Qual è la situazione degli iracheni di fede cristiana?
La situazione è uguale a quella che la nostra comunità ha vissuto a causa delle persecuzioni persiane, islamiche ed ottomane.
La cristianità in Iraq è emigrazione, persecuzione all’interno del paese che ci fa sentire stranieri a casa nostra. Tra 30 e 40 anni fa più di 4000 villaggi cristiani sono stati cancellati, da tre anni a questa parte più di 20 chiese nel paese sono state distrutte o costrette a chiudere. I cristiani che vivevano nel nord e che erano emigrati nel centro e nel sud ora sono stati costretti a ritornarci fuggendo a causa dei pericoli che corrono. Molti sono fuggiti all’estero, in Siria e Giordania soprattutto, e molti che non hanno potuto lasciare Baghdad sono stati costretti ad abbandonare le proprie case e trasferirsi in quartieri più sicuri senza poter portare nulla con sé e perdendo quindi tutto: case, lavoro, ricordi.

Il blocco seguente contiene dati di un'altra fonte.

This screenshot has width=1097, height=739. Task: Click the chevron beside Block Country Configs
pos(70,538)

Per adesso la zona più sicura è la regione del Kurdistan dove molti cristiani si sono trasferiti per sfuggire alle violenze. Certo i problemi ci sono, i prezzi ad esempio sono molto alti e non è facile trovare lavoro e che sia ben retribuito, ma è anche la zona dove si vive in una relativa pace. In quella zona – ne sono testimone per averci vissuto e lavorato prima di venire a Torino – grazie all’aiuto del Ministro delle Finanze del Governo Regionale Curdo, Sarkis Aghajan, un cristiano, sono stati costruiti più di 1000 villaggi, strade, chiese, ambulatori, scuole, sono stati forniti autobus per il trasporto degli studenti, e generatori di corrente, un bene preziosissimo in Iraq. Certo non tutto è perfetto, ma affrontare il problema di decine di migliaia di sfollati senza casa, lavoro e soldi non è facile. D’altra parte molte di quelle persone sarebbero morte se non avessero la possibilità di trasferirsi nel nord e di avere aiuto.

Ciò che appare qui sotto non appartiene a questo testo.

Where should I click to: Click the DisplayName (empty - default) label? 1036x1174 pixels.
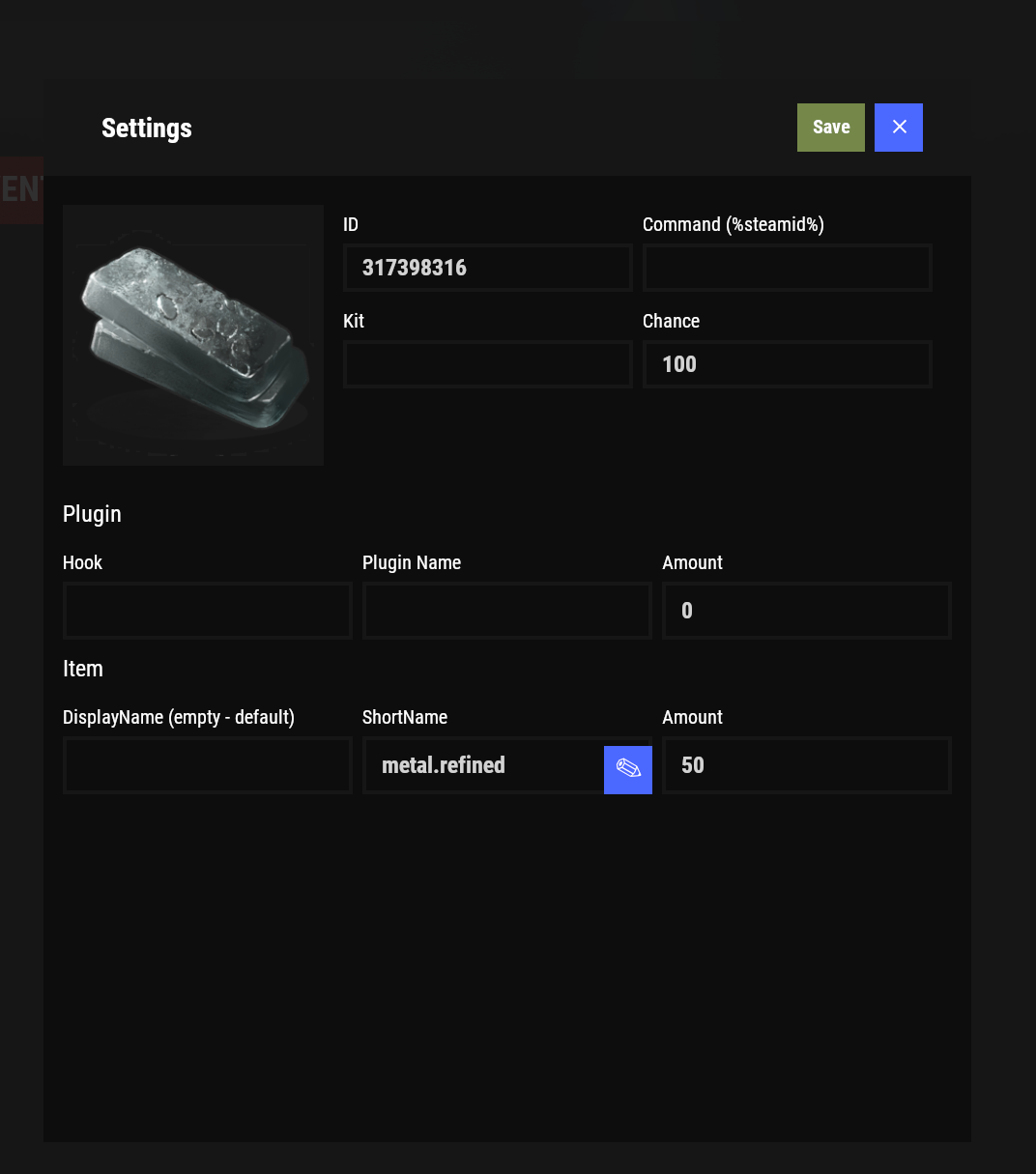click(x=179, y=717)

Cosa ne pensa degli inviti che dall’estero vengono fatti agli iracheni cristiani perché non abbandonino il loro paese?
Penso che solo chi vive una tale realtà possa giudicare ciò che è bene per sé. E’ facile per chi vive al sicuro all’estero – e parlo di miei correligionari - invitare gli altri a rimanere in Iraq e poi non aiutarli a farlo, parlare e scrivere di tradizione ed attaccamento alla terra ancestrale che loro stessi hanno lasciato. Vorrei essere io ad invitare quelle persone sempre pronte a dare consigli a tornare a vivere in Iraq, a confrontarsi con i pericoli, la paura ed il dolore, come noi abbiamo fatto ed ancora facciamo.
Anche lei però ora vive al sicuro…
E’ vero. Ma io ho fatto il mio dovere e per questo ho pagato sulla mia pelle. La mia famiglia ha dovuto lasciare la casa, i miei fratelli il lavoro. Per tutto quello che è successo a me ed a loro era arrivato il tempo per me di allontanarmi, di fare nuove esperienze, di lavorare in un altro modo. Io sono qui con l’approvazione della Curia di Torino e del Patriarcato di Babilonia dei Caldei ed il mio compito è fare conoscere la situazione che la comunità irachena cristiana sta vivendo, fare crescere i progetti di collaborazione e se, facendolo, potrò essere di aiuto alla comunità di Torino che con tanto affetto mi ha accolto il mio tempo non sarà sprecato.